Kupikir berteman denganku bagi Alder adalah renang bagiku, sebuah kebiasaan yang tak putus hanya karena satu hal, gerak refleks yang dilatih dari kecil. Sebab itu satu-satunya alasan yang masuk akal mengapa dia meminta maaf lagi sebelum kami berpisah.

Dia bisa saja marah padaku, jika dia mau.

Alih-alih, dia bertanya apa dia telah membuatku tak nyaman, dan memohon maafku atas kelancangannya. Dia juga menegaskan itu sepenuhnya hakku untuk bercerita, tak perlu merasa sungkan, walaupun dia kecewa baru tahu sekarang karena menutup kemungkinan memilih tempat makan yang membuatku aman. Dia masih menambahkannya dengan menganulir analisisnya tentang warna—pakailah warna hitam jika aku suka. Ditutupnya semua itu oleh ucapan terima kasih karena sudah membantu mewujudkan satu impiannya: bertemu denganku.

Lantas, sebelum membalik badan dan bertolak ke penginapannya yang bisa diraih dengan jalan kaki, setelah mengantarku ke pemberhentian bus, dia tersenyum.

"Besok kita coba lagi, ya. Hati-hati, Kalyn."

Alder ingin memulai kembali, mengganti atmosfer di antara kami yang seasam susu basi, berkat kebodohanku, dengan udara hari baru.
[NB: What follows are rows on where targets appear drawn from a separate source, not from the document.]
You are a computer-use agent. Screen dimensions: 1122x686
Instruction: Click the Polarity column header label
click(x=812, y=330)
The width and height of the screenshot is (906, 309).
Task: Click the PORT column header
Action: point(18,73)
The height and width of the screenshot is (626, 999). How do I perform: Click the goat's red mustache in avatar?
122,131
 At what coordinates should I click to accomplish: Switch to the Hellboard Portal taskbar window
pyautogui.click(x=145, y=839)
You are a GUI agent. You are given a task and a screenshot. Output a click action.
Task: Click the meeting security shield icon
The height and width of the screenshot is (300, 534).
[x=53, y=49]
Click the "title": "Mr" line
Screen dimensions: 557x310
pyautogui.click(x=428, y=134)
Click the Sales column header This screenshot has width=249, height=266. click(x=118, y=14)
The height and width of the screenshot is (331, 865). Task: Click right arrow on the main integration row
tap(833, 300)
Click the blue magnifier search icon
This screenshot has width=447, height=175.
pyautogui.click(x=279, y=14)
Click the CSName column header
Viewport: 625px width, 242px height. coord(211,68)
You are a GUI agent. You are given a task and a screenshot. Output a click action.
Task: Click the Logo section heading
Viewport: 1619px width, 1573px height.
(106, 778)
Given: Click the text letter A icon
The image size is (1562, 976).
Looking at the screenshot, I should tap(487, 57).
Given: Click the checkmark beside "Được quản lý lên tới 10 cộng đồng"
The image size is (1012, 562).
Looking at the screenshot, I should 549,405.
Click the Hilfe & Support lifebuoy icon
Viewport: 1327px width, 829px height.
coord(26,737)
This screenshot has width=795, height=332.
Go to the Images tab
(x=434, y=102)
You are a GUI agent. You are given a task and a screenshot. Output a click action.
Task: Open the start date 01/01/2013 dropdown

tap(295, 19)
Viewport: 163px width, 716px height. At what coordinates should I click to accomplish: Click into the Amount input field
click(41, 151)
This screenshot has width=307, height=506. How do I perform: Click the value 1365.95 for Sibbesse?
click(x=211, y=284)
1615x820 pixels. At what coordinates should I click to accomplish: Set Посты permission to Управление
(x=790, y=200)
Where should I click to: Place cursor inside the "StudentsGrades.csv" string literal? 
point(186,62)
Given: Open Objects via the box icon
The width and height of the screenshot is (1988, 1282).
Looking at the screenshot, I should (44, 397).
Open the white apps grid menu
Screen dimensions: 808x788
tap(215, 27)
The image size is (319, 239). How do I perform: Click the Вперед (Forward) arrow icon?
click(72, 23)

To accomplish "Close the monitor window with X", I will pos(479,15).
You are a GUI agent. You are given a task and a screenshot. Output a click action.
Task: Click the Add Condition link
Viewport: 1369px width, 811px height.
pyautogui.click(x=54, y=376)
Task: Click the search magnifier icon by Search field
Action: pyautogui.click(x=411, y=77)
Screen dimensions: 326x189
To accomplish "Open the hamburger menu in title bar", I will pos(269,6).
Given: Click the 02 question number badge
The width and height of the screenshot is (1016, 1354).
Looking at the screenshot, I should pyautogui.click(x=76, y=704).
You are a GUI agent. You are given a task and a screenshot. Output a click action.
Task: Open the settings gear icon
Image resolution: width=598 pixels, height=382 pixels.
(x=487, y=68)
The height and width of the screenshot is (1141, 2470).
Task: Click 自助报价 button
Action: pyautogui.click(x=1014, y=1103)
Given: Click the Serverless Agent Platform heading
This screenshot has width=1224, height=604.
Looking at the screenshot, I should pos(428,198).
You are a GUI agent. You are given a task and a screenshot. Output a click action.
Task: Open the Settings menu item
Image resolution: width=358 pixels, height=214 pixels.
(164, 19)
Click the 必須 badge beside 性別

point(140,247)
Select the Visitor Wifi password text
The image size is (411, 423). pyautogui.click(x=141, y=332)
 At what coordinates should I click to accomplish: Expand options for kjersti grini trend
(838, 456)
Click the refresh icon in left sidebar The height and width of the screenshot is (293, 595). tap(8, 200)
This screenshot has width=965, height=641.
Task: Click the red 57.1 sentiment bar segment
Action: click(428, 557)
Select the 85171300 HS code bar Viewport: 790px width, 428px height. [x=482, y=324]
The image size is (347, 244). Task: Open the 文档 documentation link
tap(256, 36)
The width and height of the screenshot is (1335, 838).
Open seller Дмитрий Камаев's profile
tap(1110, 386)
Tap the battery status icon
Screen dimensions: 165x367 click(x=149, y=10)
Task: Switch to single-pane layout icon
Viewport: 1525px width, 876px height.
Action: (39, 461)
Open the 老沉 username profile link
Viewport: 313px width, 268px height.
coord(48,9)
Usai menuruni bus dan berjalan ke penginapan, kata-kata Alder belum juga meninggalkan telinga. Saat membalas sapaan singkat Szabina, aku harus menelan ludah dahulu untuk menghilangkan ganjalan yang kubawa dari Danau Tua. Tiap langkah menuju kamar seakan menambah kebas kaki sendiri, hingga tak ada pilihan selain berbaring.

Apa yang telah kulakukan?

Ponselku bergetar lama. Nilam menelepon. Aku harus mengangkatnya, kalau tidak dia akan menelepon saat di Indonesia sudah tengah malam. Syukurlah ini bukan panggilan video.

"Aku udah di kamar," laporku setelah salam.

"Cepat banget?" tanyanya terkesiap. "Di sana baru jam-"

"Dua, mau setengah tiga." Aku menambahkan. "Kami kekenyangan karena Alder pesan dua menu utama dan satu potong kue. Aku bantu habisin sedikit. Jadi kami pulang."

"Gimana danaunya? Bagus? Jalan ke mana aja?"

"Cuma ke tempat-tempat yang dilewati sepanjang itu. Kastel, taman. Itu juga nggak lama."

"Dan ... ngapain aja kalian di sana?"

Aku terkekeh menanggapi nada menggoda Nilam. "Ngobrol. Lihat pemandangan. Foto-foto."

"Apa katanya soal rambut kamu? Suka, kan? Terus, kalian foto berdua?"

"Dia kaget, tapi senyum. Kami foto bareng di kastel." Mengingat kembali yang kami alami memunculkan hangat yang kurasa sepanjang pertemuan tadi, cukup menutup perasaan suram saat pulang. "Tempat wisatanya nggak banyak, tapi spot menariknya lumayan. Ada monumen bersejarah di salah satu taman dan instalasi seni abstrak, tapi cuma lewat dan nggak mampir. Di gembok cinta, Alder minta diajarin simpul nelayan."